## WHAT YOU ARE ASKED TO DO
Below are records; please set down exactly the lines from the first through the one containing "You are a computer-use agent. The image".

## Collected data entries
● ● ●

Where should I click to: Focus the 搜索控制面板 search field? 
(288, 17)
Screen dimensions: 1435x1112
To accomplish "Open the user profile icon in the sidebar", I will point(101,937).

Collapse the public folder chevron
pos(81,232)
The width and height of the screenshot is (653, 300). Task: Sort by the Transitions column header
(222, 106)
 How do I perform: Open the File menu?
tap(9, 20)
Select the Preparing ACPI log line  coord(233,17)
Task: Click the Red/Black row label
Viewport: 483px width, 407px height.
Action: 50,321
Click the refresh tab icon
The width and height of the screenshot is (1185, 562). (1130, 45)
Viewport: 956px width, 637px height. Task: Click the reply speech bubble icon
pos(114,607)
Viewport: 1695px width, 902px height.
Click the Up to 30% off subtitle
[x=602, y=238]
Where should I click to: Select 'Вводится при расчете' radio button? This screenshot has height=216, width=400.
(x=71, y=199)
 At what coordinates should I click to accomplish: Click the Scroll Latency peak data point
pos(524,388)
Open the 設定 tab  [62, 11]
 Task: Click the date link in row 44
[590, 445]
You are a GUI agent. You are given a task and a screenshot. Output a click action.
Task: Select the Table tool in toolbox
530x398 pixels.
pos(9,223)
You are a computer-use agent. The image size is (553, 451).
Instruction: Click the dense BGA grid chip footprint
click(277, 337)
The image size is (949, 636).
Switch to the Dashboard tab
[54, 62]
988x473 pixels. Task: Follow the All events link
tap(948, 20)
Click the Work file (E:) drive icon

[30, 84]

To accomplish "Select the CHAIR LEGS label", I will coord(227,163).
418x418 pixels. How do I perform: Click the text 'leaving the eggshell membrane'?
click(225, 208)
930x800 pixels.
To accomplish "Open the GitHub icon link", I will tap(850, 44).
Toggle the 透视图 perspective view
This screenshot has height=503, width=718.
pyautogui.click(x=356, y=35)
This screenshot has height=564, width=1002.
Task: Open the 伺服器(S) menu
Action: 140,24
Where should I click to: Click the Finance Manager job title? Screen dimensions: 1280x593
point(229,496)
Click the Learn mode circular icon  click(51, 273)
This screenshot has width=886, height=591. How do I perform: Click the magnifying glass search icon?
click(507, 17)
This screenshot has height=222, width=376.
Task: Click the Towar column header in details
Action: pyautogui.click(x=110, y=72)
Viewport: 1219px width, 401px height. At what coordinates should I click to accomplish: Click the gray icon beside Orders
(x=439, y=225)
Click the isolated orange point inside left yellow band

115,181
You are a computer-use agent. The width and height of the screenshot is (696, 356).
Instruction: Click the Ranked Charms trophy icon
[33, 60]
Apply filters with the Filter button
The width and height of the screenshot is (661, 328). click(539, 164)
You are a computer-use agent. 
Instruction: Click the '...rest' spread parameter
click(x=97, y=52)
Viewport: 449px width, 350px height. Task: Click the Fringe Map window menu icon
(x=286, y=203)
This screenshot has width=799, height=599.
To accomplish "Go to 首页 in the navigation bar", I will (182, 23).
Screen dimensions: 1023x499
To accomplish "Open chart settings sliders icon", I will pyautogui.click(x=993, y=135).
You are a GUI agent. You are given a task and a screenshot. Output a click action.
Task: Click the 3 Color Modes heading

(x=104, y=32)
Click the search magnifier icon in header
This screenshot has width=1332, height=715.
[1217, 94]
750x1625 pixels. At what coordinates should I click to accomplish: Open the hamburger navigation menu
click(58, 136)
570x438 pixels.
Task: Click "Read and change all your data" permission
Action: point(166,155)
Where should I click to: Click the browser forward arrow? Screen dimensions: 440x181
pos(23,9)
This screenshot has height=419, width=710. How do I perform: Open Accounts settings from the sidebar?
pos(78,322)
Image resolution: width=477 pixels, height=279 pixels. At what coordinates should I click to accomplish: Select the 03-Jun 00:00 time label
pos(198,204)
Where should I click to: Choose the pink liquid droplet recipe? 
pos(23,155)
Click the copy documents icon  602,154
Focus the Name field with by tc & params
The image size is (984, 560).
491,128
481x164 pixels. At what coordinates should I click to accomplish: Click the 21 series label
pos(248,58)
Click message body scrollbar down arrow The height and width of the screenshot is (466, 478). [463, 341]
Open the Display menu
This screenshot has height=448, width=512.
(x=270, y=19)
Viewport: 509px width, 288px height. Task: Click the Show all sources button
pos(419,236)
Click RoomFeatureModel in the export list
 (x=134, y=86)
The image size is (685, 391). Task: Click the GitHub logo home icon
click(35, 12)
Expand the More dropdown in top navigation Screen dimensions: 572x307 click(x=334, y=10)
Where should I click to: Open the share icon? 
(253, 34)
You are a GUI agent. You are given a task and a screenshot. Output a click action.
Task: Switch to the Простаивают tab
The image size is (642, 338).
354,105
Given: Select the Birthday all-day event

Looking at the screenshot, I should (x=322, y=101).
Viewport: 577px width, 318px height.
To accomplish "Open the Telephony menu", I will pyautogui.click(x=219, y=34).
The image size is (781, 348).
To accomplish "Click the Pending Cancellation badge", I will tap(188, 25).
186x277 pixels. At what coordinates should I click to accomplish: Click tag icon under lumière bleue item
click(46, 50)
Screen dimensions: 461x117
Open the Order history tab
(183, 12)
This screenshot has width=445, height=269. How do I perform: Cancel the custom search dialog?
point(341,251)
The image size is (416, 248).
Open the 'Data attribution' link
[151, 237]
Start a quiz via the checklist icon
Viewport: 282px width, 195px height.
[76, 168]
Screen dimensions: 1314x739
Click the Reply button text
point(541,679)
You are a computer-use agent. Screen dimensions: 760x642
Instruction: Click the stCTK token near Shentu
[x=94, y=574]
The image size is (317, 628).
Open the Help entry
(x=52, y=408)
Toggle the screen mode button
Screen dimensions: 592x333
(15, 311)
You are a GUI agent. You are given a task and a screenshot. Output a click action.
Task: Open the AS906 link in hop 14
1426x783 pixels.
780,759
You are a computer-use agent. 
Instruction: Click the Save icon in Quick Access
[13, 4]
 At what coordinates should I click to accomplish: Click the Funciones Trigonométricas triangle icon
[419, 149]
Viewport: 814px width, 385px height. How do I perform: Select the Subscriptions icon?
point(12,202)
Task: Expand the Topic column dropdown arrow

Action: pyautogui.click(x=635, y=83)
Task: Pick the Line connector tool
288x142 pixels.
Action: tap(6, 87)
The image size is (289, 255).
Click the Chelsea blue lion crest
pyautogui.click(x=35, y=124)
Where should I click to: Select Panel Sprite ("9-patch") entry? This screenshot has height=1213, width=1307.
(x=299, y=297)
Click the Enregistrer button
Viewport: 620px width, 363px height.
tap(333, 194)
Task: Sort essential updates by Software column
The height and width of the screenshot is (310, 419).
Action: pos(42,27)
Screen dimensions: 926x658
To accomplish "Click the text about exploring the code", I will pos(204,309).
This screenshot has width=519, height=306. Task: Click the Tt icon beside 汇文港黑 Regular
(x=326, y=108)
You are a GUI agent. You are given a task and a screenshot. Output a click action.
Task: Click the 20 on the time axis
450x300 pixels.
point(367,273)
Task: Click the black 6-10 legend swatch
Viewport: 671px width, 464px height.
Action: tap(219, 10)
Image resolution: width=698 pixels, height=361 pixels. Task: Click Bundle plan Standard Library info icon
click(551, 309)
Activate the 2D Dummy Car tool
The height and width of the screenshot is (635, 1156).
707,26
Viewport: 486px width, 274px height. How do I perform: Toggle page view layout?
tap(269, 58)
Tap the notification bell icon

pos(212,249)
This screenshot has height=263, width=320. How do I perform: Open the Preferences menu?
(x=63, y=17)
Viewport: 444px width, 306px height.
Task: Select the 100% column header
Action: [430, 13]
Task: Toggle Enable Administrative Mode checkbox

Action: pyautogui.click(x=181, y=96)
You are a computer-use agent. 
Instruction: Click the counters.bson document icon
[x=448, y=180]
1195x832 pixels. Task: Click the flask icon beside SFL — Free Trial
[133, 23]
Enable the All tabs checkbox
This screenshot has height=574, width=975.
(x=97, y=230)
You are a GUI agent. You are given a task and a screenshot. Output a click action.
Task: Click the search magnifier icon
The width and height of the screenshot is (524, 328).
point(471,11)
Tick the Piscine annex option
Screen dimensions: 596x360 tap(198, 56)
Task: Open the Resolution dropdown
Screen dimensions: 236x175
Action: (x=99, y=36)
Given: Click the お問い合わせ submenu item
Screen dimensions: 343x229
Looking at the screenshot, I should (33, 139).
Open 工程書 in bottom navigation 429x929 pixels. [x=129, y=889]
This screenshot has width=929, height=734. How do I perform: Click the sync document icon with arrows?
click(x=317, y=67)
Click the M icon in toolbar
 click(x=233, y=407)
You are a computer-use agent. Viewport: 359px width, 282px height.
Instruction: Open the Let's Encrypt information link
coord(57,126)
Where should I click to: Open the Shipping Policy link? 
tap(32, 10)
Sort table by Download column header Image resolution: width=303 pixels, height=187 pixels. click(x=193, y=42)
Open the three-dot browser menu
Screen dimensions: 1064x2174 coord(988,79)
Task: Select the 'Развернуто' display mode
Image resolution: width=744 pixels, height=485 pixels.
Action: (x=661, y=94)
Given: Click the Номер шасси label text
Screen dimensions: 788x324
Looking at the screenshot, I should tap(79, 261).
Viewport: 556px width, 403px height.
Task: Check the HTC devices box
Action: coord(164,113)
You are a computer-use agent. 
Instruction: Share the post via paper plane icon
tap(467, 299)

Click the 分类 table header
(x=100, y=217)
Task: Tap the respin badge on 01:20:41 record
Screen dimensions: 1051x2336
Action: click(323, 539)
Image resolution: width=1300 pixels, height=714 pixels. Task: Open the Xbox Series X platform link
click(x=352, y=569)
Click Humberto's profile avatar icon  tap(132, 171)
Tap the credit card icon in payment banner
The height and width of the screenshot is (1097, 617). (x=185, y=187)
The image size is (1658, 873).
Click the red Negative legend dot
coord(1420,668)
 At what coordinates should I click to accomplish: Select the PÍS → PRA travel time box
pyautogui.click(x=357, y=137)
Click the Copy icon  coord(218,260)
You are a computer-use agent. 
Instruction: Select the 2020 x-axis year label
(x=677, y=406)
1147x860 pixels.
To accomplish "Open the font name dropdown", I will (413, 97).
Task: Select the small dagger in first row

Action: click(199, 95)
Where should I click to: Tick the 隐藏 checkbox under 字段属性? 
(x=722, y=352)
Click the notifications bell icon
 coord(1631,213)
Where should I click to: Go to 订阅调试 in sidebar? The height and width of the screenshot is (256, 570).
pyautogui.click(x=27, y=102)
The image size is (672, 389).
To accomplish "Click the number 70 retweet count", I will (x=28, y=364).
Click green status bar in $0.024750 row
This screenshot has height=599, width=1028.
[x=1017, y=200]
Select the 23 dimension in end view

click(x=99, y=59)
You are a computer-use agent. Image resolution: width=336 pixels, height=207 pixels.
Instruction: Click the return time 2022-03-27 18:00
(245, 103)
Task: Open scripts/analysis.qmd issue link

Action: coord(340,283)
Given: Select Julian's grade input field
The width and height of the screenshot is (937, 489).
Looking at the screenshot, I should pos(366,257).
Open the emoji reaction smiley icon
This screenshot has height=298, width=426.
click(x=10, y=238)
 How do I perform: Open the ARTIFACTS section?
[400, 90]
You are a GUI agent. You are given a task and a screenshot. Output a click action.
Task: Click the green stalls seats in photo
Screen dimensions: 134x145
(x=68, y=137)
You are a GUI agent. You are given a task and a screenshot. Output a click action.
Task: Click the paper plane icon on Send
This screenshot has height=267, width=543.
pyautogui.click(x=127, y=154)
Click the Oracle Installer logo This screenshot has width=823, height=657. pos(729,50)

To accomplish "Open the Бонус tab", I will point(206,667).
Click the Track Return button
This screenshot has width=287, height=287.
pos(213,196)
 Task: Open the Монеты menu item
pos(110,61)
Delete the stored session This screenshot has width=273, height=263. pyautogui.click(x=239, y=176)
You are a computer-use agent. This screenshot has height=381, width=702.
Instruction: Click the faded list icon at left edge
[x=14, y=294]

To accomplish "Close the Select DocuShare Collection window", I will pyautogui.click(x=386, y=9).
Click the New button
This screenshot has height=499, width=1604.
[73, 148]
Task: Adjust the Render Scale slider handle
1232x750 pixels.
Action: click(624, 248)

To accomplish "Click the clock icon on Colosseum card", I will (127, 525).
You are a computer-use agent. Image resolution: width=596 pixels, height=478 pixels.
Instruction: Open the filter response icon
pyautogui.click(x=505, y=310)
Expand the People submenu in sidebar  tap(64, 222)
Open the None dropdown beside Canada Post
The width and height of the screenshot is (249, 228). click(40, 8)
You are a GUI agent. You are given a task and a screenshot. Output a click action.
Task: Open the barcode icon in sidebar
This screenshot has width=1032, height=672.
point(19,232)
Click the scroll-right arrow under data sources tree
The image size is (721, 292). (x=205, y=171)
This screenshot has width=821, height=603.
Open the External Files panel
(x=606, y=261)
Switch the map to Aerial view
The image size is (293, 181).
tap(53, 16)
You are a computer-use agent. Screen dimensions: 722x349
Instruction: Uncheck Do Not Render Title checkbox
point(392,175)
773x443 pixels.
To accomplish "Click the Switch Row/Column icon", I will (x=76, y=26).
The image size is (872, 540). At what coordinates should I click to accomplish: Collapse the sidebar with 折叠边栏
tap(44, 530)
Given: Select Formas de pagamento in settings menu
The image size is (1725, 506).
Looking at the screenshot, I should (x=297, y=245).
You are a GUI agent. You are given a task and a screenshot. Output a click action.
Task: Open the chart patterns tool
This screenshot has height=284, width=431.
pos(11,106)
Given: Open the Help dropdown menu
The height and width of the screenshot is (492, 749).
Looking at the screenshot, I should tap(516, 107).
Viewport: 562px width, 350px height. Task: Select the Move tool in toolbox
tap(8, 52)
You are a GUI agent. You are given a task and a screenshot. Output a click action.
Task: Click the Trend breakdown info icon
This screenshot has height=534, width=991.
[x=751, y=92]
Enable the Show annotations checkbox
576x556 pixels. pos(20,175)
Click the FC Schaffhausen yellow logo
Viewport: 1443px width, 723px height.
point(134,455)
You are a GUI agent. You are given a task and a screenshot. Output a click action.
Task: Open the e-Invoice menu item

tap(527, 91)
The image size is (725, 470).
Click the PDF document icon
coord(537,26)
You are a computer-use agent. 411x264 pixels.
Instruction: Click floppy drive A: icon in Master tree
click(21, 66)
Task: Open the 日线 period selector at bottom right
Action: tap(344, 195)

● ● ●

## WRITTEN RESPONSE
Where should I click to: Focus the 搜索控制面板 search field? 
(288, 17)
Screen dimensions: 1435x1112
To accomplish "Open the user profile icon in the sidebar", I will point(101,937).

Collapse the public folder chevron
pos(81,232)
The width and height of the screenshot is (653, 300). Task: Sort by the Transitions column header
(222, 106)
 How do I perform: Open the File menu?
tap(9, 20)
Select the Preparing ACPI log line  coord(233,17)
Task: Click the Red/Black row label
Viewport: 483px width, 407px height.
Action: 50,321
Click the refresh tab icon
The width and height of the screenshot is (1185, 562). (1130, 45)
Viewport: 956px width, 637px height. Task: Click the reply speech bubble icon
pos(114,607)
Viewport: 1695px width, 902px height.
Click the Up to 30% off subtitle
[x=602, y=238]
Where should I click to: Select 'Вводится при расчете' radio button? This screenshot has height=216, width=400.
(x=71, y=199)
 At what coordinates should I click to accomplish: Click the Scroll Latency peak data point
pos(524,388)
Open the 設定 tab  [62, 11]
 Task: Click the date link in row 44
[590, 445]
You are a GUI agent. You are given a task and a screenshot. Output a click action.
Task: Select the Table tool in toolbox
530x398 pixels.
pos(9,223)
You are a computer-use agent. The image size is (553, 451).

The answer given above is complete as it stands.